* _INSTRUCTIONS_:
• a. In the introduction on the Black Death below, what years does it give for the plague's spread through Europe?
• b. Write out the part of the Black Death introduction between "The Black Death hit" and "but not east.", inclusive.
--- SELECTED EXTRACT Enclosed Below ---
Introduction
While the Black Death, or bubonic plague, is often well-known, I don’t think we realize the profound effects it had on every level of European life. Imagine if, in less than a decade, the populated halved. The physical toll of empty houses, abandoned utilities, rotting bodies. The psychological toll of not knowing why it is happening or who is next. The social upheaval as power vacuums are created, labor is differently distributed, and cults grow with the promises of solutions. It's difficult to pinpoint when history pivoted toward the Reformation, because history does not have starts and stops. But I think the social shifts created by the plague laid groundwork for the Protestant Reformation.
The Black Death hit Europe from 1346-1353. The bubonic epidemic began when Mongols attacked an Italian trading station in Kaffa, along the Black Sea in autumn of 1346. In the spring, the Italians were able to flee back home, carrying diseased rats on their ships. At this time, the famed Silk Road trade routes between Europe and Asia were closed. The Mongol khan had converted to Islam and stopped the flow of trade with Christians, hence the attack on the Italian traders. Therefore, as the plague spread out from the Volga steppe, it traveled west but not east.
--- End of Enclosed SELECTED EXTRACT ---
--- PROVIDED MATERIAL Enclosed Below ---
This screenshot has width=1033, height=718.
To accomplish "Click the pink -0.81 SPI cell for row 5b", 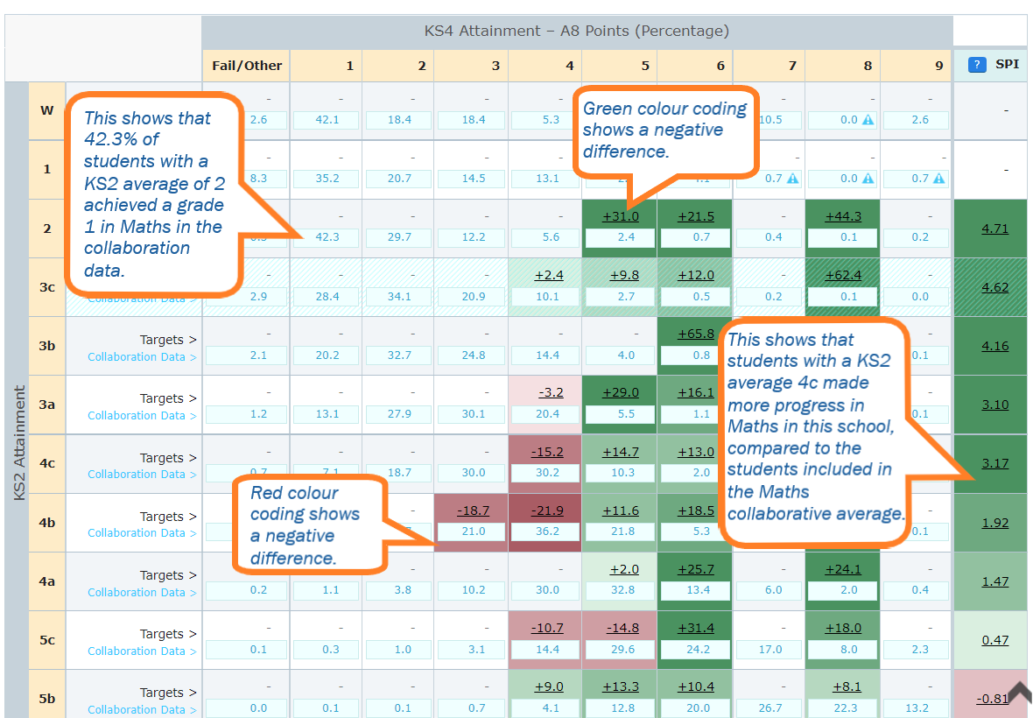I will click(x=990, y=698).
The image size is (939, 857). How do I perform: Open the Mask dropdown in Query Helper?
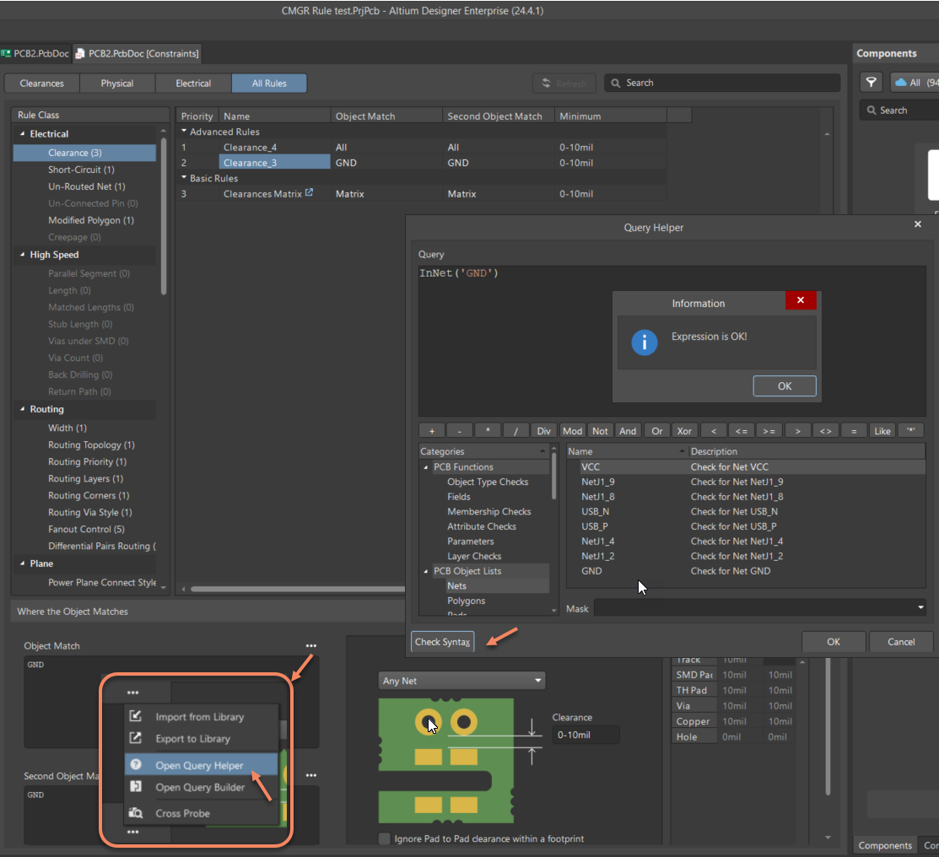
--- End of Enclosed PROVIDED MATERIAL ---
* _ANSWERS GIVEN_:
• a. From 1346 to 1353.

• b.
The Black Death hit Europe from 1346-1353. The bubonic epidemic began when Mongols attacked an Italian trading station in Kaffa, along the Black Sea in autumn of 1346. In the spring, the Italians were able to flee back home, carrying diseased rats on their ships. At this time, the famed Silk Road trade routes between Europe and Asia were closed. The Mongol khan had converted to Islam and stopped the flow of trade with Christians, hence the attack on the Italian traders. Therefore, as the plague spread out from the Volga steppe, it traveled west but not east.